INPUT RECORDS:
= Beginning of Section =
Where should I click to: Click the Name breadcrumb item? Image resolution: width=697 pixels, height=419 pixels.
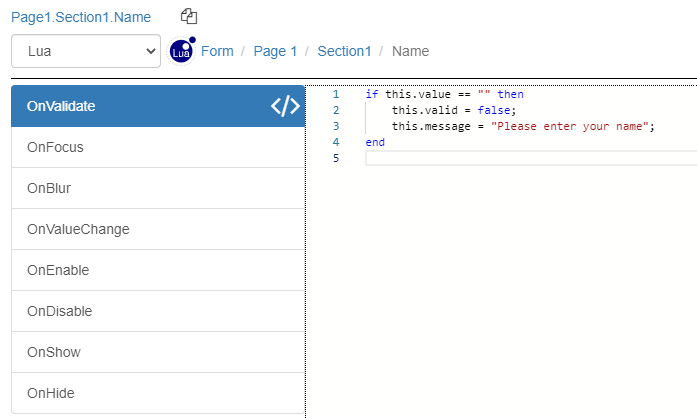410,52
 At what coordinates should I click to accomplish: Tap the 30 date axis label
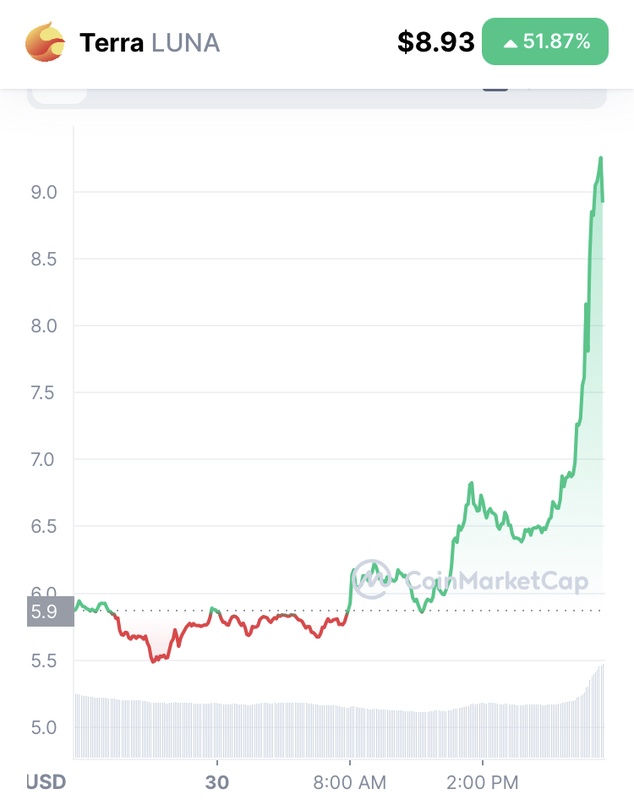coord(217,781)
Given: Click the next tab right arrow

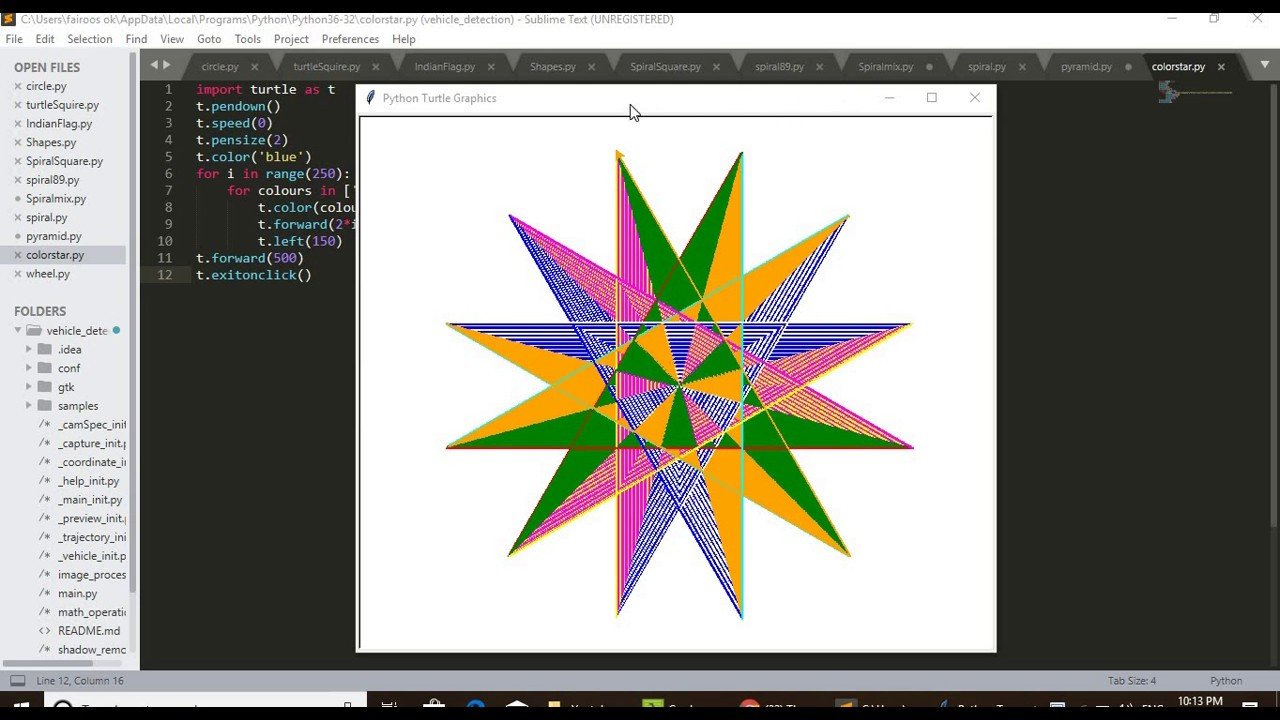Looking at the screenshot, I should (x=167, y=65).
= End of Section =
= Beginning of Section =
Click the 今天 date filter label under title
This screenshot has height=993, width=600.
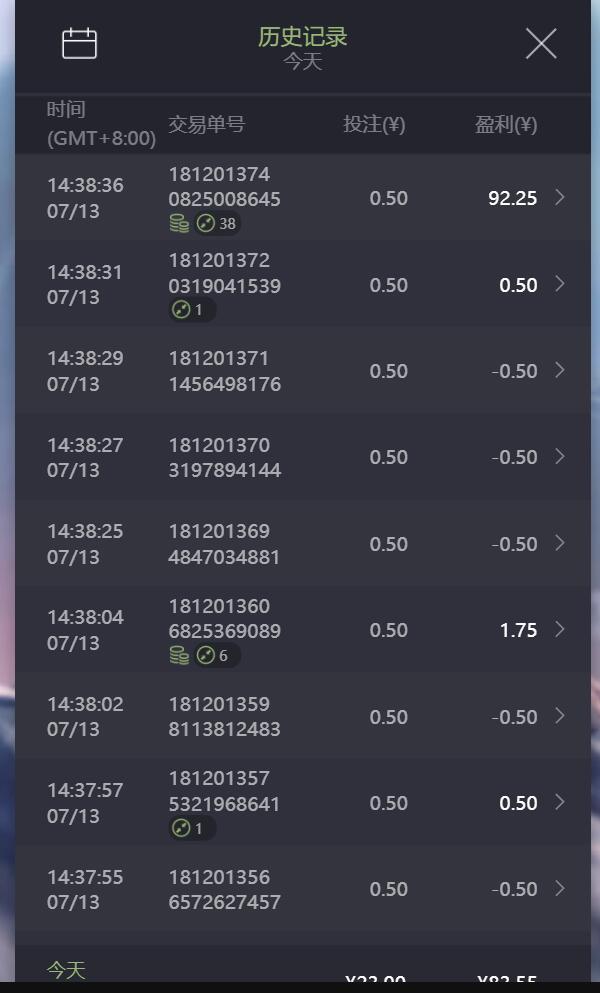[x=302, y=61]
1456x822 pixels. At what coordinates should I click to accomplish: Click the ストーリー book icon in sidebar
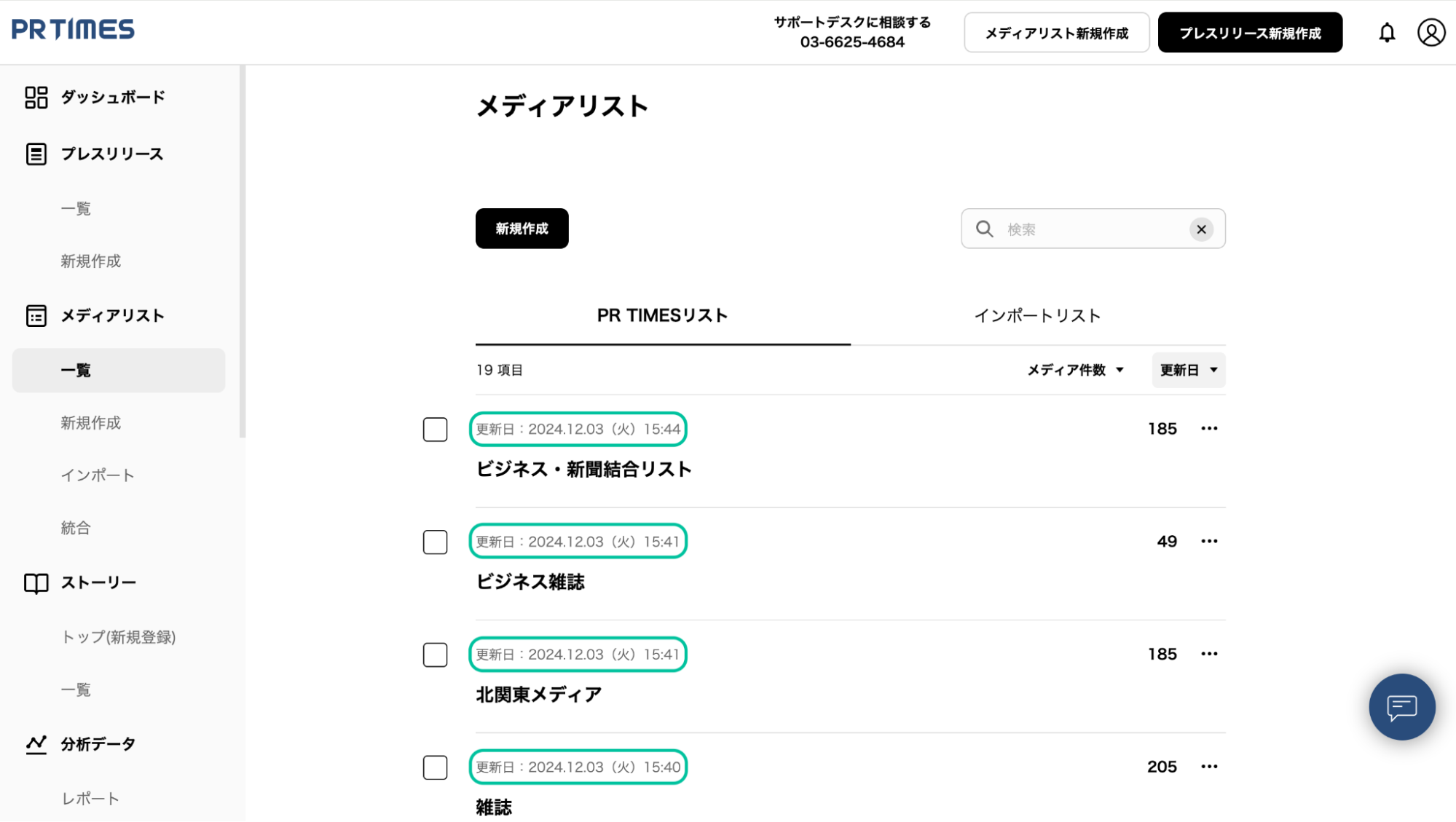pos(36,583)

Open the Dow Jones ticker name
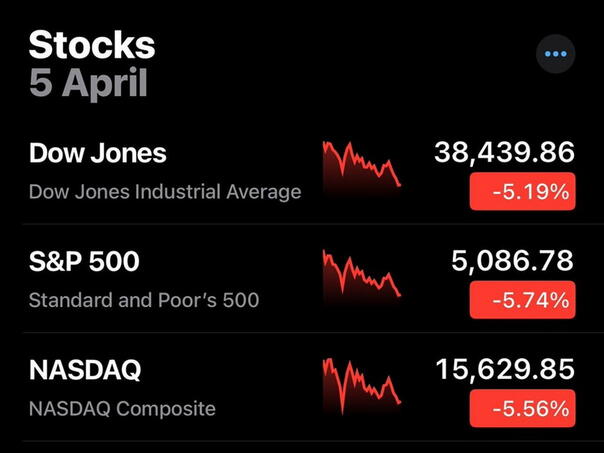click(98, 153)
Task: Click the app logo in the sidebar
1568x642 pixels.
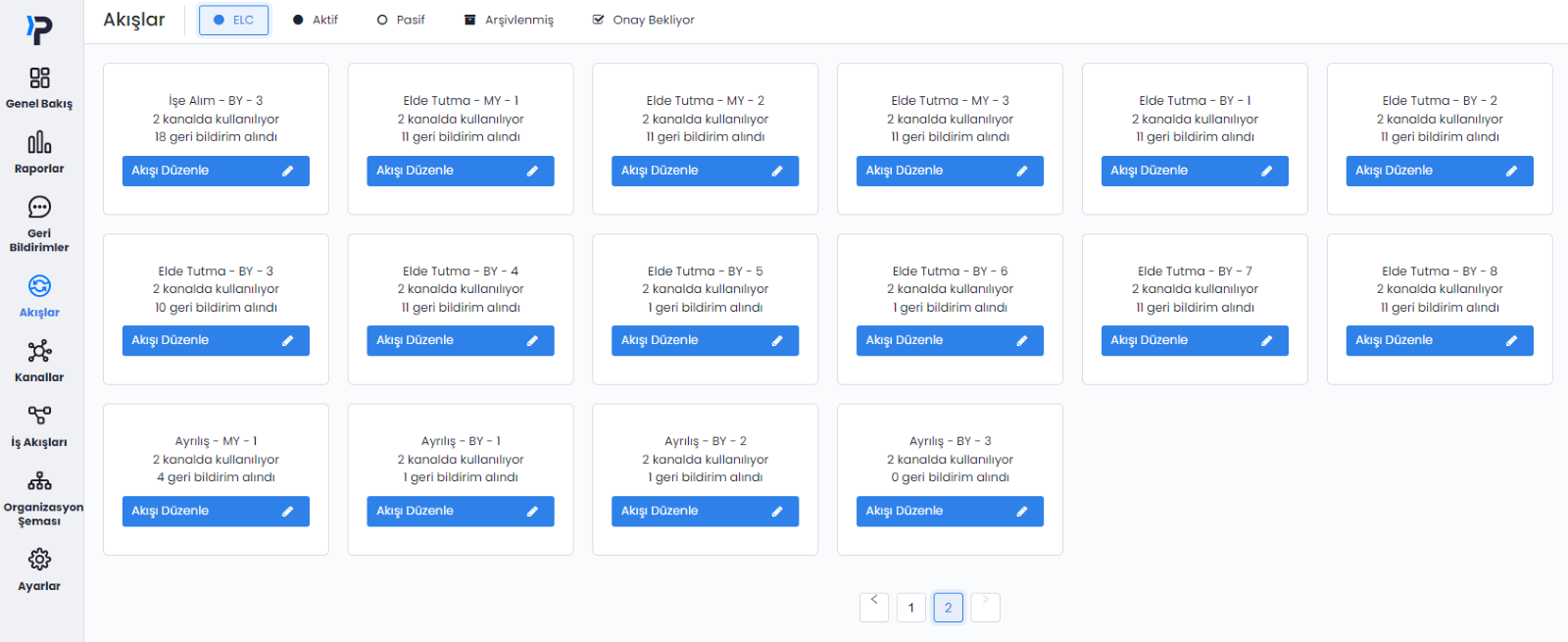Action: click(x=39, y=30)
= End of Section =
= Beginning of Section =
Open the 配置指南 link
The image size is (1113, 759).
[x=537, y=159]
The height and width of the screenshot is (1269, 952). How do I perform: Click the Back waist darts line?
= End of Section =
WHAT THE TASK ASKS:
Print the lines above from the one with "The image size is (1113, 759)." through the one with "The height and", both included, exactly as written and nothing more.

EXERCISE RESPONSE:
The image size is (1113, 759).
[x=537, y=159]
The height and width of the screenshot is (1269, 952). How do I perform: Click the Back waist darts line?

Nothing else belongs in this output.